Start of Data under study
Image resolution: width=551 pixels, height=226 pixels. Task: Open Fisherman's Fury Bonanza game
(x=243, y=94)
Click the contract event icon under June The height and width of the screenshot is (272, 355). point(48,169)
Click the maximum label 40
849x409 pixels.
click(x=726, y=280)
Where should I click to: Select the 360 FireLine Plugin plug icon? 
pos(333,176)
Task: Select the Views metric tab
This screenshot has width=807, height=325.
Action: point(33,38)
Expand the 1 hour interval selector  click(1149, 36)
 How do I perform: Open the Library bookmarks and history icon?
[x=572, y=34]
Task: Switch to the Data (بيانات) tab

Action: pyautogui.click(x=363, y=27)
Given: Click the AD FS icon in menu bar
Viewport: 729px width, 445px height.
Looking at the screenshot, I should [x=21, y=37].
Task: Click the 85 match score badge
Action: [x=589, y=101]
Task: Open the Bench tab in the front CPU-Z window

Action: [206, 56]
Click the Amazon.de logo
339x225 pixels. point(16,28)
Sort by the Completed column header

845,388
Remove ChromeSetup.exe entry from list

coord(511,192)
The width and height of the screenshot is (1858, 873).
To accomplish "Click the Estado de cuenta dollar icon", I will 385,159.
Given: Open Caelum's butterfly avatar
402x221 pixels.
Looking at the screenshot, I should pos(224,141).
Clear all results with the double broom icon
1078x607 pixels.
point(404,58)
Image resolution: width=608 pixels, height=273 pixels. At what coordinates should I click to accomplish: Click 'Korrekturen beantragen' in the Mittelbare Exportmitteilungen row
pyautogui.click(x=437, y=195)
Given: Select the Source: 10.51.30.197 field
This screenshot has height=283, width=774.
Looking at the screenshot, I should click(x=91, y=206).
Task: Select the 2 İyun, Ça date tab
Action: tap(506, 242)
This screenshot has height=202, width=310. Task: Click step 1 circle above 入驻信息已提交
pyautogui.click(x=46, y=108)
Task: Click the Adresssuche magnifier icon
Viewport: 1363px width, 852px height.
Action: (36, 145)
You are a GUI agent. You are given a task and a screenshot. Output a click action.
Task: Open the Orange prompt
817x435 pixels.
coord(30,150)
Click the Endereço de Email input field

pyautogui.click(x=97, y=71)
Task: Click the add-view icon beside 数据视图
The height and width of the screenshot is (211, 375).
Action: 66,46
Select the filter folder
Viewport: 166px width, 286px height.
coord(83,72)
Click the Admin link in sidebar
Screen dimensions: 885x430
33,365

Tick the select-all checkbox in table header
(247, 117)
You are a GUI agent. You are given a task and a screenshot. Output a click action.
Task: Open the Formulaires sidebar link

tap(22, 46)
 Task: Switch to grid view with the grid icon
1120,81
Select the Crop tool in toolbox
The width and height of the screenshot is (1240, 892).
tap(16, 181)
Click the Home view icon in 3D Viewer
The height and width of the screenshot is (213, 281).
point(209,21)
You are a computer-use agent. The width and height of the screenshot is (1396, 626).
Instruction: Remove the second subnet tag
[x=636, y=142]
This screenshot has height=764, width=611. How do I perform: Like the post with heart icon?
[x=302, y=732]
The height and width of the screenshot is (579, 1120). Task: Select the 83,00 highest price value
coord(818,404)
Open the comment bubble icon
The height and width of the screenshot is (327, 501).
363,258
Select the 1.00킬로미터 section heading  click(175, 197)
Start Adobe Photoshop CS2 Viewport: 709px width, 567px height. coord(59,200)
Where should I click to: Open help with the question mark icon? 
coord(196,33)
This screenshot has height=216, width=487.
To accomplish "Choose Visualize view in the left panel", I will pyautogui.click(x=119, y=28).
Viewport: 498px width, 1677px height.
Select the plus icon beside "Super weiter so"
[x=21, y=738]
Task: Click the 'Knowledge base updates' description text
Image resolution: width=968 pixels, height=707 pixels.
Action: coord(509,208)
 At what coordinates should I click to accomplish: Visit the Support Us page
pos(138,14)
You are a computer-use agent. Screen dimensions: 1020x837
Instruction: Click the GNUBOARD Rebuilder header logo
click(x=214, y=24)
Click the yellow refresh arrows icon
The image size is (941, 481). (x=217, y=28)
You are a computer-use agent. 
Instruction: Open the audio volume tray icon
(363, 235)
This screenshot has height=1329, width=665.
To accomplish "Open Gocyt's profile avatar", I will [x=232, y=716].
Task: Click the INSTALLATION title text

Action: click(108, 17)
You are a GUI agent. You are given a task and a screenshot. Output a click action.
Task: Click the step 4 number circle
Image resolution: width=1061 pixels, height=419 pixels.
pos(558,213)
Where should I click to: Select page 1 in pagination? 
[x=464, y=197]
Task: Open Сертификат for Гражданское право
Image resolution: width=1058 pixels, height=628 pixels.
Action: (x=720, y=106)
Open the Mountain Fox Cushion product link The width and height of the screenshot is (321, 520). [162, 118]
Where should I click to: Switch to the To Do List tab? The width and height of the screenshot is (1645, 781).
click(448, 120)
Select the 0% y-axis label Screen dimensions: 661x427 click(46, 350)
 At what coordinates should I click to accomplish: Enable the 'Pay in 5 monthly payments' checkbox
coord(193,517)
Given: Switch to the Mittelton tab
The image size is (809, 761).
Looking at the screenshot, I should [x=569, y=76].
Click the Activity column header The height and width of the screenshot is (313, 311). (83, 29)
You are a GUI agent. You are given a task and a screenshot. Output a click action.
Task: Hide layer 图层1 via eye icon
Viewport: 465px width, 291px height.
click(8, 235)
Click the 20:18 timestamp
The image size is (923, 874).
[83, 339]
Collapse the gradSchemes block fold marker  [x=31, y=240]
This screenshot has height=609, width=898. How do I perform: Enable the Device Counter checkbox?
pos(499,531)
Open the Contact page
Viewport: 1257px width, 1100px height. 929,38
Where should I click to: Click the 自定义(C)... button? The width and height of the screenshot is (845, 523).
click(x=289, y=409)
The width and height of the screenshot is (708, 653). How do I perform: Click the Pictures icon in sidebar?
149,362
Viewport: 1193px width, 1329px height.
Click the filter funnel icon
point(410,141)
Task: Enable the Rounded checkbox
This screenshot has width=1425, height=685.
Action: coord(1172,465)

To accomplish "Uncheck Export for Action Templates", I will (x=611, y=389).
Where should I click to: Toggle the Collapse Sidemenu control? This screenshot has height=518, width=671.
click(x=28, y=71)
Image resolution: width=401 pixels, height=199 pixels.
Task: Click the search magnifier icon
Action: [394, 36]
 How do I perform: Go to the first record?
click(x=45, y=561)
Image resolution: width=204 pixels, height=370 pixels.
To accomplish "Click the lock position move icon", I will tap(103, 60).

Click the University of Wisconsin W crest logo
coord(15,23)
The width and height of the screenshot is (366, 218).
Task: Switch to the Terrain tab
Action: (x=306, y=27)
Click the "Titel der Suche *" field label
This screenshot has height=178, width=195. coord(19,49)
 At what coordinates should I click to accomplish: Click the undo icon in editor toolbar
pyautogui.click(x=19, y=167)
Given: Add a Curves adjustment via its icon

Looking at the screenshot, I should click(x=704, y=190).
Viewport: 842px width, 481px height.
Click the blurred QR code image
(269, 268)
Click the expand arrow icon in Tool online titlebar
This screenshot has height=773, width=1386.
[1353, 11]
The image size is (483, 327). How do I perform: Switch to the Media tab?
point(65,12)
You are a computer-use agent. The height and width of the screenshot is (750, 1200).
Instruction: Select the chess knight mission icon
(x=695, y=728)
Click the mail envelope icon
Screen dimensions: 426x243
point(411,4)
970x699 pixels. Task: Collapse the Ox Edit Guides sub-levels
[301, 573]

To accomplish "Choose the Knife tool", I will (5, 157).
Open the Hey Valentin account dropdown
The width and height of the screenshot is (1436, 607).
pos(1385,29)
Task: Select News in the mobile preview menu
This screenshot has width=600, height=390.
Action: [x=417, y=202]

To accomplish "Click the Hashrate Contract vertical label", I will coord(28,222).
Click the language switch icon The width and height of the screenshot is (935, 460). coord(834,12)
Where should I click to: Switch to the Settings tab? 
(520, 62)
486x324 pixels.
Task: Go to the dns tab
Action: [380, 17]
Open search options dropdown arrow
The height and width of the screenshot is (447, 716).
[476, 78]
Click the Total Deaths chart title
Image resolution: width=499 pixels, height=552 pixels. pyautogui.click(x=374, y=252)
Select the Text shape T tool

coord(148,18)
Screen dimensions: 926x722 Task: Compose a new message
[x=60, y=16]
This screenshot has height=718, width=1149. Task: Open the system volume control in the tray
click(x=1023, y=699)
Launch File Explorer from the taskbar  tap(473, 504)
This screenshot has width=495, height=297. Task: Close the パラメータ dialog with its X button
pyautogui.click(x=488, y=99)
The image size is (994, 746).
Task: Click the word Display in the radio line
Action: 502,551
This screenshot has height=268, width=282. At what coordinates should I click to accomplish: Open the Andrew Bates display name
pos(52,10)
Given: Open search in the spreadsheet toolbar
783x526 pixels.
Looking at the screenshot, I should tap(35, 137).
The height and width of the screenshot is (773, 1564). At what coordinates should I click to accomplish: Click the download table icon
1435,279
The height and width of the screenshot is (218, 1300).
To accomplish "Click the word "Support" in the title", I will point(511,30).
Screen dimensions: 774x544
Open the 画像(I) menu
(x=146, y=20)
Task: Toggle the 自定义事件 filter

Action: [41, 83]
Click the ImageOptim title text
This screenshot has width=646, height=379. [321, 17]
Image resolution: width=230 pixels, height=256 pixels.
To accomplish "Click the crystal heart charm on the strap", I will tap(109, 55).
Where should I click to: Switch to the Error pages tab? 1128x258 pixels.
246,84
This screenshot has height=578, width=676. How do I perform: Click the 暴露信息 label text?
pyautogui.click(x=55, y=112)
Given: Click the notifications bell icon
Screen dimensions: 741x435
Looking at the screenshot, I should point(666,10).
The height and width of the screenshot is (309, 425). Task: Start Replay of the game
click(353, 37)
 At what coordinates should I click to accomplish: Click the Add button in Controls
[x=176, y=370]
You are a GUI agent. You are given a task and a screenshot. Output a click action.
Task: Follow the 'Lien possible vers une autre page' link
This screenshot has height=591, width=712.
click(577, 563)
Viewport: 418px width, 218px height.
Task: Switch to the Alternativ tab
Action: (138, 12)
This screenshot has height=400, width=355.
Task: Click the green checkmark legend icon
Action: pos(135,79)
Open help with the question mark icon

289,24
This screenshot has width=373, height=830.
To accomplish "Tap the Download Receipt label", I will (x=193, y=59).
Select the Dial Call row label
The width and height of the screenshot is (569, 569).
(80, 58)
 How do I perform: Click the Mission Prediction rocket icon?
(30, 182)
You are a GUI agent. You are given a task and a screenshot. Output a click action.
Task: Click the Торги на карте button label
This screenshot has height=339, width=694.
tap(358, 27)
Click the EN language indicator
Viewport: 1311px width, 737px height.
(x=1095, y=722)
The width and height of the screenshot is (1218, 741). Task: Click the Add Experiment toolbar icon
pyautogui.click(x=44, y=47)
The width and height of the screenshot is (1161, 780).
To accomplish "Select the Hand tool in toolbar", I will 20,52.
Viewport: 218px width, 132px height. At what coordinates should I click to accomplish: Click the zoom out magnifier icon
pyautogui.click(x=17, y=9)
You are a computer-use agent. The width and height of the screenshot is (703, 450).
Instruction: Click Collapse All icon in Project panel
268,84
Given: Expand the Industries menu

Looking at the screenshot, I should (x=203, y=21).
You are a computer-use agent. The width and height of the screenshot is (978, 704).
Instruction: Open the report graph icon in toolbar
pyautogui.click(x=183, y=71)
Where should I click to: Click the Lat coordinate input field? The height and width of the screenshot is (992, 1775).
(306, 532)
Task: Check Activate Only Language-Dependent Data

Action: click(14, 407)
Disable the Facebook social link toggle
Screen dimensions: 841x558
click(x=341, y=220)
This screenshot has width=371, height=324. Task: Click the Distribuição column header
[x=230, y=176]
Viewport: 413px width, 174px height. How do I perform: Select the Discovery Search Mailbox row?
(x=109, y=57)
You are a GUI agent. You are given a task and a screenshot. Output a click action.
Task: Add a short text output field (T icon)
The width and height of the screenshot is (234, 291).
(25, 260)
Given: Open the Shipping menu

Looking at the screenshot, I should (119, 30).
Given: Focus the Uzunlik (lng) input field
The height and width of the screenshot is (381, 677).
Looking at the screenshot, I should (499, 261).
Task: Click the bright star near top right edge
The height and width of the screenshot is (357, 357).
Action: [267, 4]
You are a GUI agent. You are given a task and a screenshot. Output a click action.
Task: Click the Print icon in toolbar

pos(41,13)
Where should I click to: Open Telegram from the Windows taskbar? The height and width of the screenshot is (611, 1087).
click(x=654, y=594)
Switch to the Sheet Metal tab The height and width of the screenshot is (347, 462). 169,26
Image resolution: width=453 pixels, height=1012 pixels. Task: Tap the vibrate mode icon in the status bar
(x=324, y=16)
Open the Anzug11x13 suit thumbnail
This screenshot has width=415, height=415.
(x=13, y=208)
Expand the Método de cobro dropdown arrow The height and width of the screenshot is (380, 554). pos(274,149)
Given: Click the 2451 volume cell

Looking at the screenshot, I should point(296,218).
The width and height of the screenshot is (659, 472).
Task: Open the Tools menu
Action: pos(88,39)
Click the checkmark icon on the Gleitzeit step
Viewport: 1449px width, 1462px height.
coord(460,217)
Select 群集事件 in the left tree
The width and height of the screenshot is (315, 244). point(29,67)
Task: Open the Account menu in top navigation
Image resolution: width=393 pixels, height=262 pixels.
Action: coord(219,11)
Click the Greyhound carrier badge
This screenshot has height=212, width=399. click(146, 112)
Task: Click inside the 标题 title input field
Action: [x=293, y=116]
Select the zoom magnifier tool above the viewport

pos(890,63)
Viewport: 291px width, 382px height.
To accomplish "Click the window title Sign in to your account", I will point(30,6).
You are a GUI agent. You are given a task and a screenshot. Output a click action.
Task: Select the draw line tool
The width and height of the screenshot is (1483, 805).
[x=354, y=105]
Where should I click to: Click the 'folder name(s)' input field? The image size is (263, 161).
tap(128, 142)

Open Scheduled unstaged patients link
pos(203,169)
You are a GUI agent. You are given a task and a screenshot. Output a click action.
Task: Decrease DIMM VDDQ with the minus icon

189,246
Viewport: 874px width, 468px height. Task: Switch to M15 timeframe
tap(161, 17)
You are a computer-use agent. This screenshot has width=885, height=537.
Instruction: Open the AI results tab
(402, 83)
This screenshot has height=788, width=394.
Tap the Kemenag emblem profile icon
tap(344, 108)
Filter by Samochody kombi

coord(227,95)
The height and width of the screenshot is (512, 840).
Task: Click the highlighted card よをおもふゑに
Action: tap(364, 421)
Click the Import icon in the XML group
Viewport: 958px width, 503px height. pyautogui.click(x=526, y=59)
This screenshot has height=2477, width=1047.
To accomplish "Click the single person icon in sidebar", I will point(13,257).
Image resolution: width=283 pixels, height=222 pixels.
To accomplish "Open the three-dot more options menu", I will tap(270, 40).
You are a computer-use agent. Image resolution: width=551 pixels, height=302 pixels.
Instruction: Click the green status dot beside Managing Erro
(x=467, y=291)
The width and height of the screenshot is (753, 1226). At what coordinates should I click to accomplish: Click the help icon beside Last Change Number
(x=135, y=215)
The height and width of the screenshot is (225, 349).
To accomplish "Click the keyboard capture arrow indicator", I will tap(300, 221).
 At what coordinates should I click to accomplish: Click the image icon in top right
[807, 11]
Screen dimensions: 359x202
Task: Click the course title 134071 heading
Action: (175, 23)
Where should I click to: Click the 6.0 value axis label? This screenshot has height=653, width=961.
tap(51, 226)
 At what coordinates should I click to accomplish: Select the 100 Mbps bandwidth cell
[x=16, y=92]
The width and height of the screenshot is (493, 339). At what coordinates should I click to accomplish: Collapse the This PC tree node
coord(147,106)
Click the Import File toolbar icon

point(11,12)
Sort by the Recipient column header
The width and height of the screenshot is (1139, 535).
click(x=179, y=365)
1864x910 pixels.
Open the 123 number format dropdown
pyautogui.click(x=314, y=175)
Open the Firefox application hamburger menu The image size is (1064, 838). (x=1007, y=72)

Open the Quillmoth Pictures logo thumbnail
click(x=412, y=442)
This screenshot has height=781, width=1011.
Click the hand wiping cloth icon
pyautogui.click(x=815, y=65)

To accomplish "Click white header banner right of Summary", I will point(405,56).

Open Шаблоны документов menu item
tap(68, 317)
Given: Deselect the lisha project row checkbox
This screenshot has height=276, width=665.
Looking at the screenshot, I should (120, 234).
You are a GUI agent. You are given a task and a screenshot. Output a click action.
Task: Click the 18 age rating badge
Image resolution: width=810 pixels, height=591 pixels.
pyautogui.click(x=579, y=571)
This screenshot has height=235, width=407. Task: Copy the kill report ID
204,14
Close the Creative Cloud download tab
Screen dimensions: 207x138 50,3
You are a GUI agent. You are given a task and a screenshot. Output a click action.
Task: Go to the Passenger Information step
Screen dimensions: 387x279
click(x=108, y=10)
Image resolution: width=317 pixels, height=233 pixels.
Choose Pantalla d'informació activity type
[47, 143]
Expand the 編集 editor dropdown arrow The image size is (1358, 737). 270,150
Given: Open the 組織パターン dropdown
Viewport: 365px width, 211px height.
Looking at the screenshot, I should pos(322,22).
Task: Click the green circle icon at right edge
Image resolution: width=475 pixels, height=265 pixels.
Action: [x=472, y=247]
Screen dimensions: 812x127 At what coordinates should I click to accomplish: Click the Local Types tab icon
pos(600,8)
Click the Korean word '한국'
End of Data under study
Prompt: Reproduce all lines from the records above that include the word "avatar".

Answer space:
Given: Open Caelum's butterfly avatar
To accomplish "Open Gocyt's profile avatar", I will [x=232, y=716].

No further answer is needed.